Distances on Directed Graphs in R
Clone or download

README.md

Build Status AppVeyor Build Status codecov Project Status: Active CRAN_Status_Badge CRAN Downloads CII Best Practices

dodgr: Distances on Directed Graphs in R

R package for calculating pairwise distances on dual-weighted directed graphs using Priority Queue Shortest Paths. Dual-weighted directed graphs are directed graphs with two sets of weights so that weight1(A->B) != weight1(B->A)—the directed property—and weight2(A->B) != weight1(A->B)—the dual property. dodgr calculates shortest paths according to one weight, while distances along paths are calculating using the other weight. A canonical example of a dual-weighted directed graph is a street network to be used for routing. Routes are usually calculated by weighting different kinds of streets or ways according to a particular mode of transport, while the desired output is a direct, unweighted distance.

Installation

You can install dodgr from github with:

# install.packages("devtools")
devtools::install_github("ATFutures/dodgr")

Note on macOS

On macOS, if you need "gfortran", you could install "gcc" from brew or similar package manager, but on brew "gfortran" is included in "gcc". After installing gcc you may still have R complaining about library not found for -lgfortran. Others have written about this issue in detail, we recommend this quick answer on SO and adding a line FLIBS=-L/usr/local/lib/gcc/8/ (given that you installed gcc8) to your ~/.R/Makevars file for R to be aware of your gcc path.

Usage

The primary function,

d <- dodgr_dists (graph = graph, from = pts, to = pts)

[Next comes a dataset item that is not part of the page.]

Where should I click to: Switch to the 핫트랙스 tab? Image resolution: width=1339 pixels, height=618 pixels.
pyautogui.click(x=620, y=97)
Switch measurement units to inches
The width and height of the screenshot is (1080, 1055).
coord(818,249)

produces a square matrix of distances between all points listed in pts and routed along the dual-weighted directed network given in graph. An even simpler usage allows calculation of pair-wise distances between a set of geographical coordinates (here, for a sizey chunk of New York City):

xlim <- c (-74.12931, -73.99214)
ylim <- c (40.70347, 40.75354)
npts <- 1000
pts <- data.frame (x = xlim [1] + runif (npts) * diff (xlim),
                   y = ylim [1] + runif (npts) * diff (ylim))
st <- Sys.time ()
d <- dodgr_dists (from = pts)
Sys.time () - st
#> Time difference of 9.473597 secs
range (d, na.rm = TRUE)
#> [1]  0.00000 16.64285

This will automatically download the street network (using osmdata), and even then calculating distances between 1,000 points – that’s 1,000,000 pairwise distances! – can be done in around 10 seconds.

Other Functions

The other main functions of dodgr are dodgr_paths, to return the actual paths between pairs of vertices, and dodgr_flows to aggregate flows as routed throughout a network according to sets of start and end points (origins and destinations), and associated densities or numbers travelling between each of these.

The dodgr graph structure

A graph or network in dodgr is represented as a flat table (data.frame, tibble, data.table, whatever) of minimally four columns: from, to, weight, and distance. The first two can be of arbitrary form (numeric or character); weight is used to evaluate the shortest paths, and the desired distances are evaluated by summing the values of distance along those paths. For a street network example, weight will generally be the actual distance multiplied by a priority weighting for a given mode of transport and type of way, while distance will be the pysical distance.

dodgr includes the conversion functions:

  1. dodgr_to_sfc to convert spatial dodgr graphs into Simple Features format used by the sf package.
  2. dodgr_to_igraph to convert (not necessarily spatial) dodgr graphs into igraph format (not yet implemented); and
  3. dodgr_to_tidygraph to convert (not necessarily spatial) dodgr graphs into tidygraph format (not yet implemented).

Further detail

For more detail, see the main package vignette, along with a second vignette detailing benchmark timings, showing that under many circumstances, dodgr performs considerably faster than equivalent routines from the igraph package.